INPUT DATA:
"""

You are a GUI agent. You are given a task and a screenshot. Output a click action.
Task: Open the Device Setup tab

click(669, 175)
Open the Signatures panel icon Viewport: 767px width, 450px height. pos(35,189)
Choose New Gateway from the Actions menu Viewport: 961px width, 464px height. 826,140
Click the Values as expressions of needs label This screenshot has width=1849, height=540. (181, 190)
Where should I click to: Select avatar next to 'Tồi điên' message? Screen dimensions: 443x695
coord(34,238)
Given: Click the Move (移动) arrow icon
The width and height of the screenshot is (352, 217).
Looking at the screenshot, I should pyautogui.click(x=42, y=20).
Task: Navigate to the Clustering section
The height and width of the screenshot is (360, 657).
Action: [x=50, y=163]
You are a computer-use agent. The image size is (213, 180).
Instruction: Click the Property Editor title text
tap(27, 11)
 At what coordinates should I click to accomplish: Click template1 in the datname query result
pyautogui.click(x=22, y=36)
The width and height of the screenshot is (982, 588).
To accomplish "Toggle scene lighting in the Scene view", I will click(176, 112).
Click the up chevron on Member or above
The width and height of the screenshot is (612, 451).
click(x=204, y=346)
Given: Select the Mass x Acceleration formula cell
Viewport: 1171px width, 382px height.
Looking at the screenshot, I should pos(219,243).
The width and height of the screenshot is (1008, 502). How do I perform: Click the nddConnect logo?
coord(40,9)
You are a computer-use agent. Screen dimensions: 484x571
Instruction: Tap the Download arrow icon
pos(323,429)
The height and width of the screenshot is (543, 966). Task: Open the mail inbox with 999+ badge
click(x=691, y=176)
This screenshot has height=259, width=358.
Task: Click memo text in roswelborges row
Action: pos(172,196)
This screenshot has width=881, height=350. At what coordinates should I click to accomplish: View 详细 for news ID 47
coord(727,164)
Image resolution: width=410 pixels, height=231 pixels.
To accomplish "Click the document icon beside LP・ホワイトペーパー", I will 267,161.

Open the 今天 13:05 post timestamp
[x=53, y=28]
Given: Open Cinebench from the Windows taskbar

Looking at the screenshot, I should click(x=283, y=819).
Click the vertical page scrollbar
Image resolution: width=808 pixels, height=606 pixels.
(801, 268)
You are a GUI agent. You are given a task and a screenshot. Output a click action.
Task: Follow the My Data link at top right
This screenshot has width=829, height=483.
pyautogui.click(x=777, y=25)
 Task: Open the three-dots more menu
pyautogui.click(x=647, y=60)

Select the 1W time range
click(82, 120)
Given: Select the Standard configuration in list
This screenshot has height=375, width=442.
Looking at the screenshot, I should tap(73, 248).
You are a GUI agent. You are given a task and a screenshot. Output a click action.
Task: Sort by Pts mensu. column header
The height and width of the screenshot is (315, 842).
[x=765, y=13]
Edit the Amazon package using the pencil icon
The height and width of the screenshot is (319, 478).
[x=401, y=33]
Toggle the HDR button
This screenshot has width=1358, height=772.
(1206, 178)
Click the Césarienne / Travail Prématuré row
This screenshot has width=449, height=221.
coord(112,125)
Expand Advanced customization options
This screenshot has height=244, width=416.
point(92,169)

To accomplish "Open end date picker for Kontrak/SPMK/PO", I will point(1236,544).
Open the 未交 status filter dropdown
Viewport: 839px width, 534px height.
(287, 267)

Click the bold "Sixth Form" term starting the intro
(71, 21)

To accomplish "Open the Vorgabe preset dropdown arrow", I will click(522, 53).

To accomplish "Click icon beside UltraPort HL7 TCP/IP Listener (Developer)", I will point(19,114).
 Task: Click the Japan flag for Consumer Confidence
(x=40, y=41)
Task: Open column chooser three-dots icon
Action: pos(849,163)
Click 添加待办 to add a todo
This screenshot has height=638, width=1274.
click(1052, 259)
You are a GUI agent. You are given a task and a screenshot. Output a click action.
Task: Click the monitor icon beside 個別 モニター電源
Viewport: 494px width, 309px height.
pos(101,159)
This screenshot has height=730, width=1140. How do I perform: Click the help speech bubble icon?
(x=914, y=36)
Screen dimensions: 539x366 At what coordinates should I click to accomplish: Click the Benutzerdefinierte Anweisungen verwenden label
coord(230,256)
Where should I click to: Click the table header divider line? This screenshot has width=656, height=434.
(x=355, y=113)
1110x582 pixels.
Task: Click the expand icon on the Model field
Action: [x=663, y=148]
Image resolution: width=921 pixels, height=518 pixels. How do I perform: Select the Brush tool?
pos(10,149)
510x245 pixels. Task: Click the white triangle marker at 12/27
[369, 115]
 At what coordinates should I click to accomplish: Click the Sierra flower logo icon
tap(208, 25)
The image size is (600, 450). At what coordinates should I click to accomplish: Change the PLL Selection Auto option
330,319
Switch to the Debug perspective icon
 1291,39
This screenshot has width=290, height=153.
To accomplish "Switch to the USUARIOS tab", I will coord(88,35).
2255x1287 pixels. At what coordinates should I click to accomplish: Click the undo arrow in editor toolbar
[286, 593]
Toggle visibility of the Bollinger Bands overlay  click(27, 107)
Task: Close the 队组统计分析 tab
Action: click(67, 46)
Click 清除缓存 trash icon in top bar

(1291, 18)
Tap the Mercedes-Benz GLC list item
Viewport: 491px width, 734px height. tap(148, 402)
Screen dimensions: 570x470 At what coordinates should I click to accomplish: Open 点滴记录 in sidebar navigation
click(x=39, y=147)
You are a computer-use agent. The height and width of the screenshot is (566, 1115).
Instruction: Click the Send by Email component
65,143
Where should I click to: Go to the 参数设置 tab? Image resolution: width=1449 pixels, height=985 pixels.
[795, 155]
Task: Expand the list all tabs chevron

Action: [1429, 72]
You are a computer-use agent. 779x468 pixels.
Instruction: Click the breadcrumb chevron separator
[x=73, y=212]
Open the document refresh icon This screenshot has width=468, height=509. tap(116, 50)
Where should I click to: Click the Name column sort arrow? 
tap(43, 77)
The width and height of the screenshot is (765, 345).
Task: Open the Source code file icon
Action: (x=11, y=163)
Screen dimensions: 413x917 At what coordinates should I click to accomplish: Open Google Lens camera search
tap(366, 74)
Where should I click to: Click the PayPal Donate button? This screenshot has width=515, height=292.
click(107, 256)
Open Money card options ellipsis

"""

Locate every line in the entries above that contains the word "dimensions", and copy each of those lines in full.

Where should I click to: Select avatar next to 'Tồi điên' message? Screen dimensions: 443x695
You are a computer-use agent. Screen dimensions: 484x571
Screen dimensions: 539x366 At what coordinates should I click to accomplish: Click the Benutzerdefinierte Anweisungen verwenden label
Screen dimensions: 570x470 At what coordinates should I click to accomplish: Open 点滴记录 in sidebar navigation
Screen dimensions: 413x917 At what coordinates should I click to accomplish: Open Google Lens camera search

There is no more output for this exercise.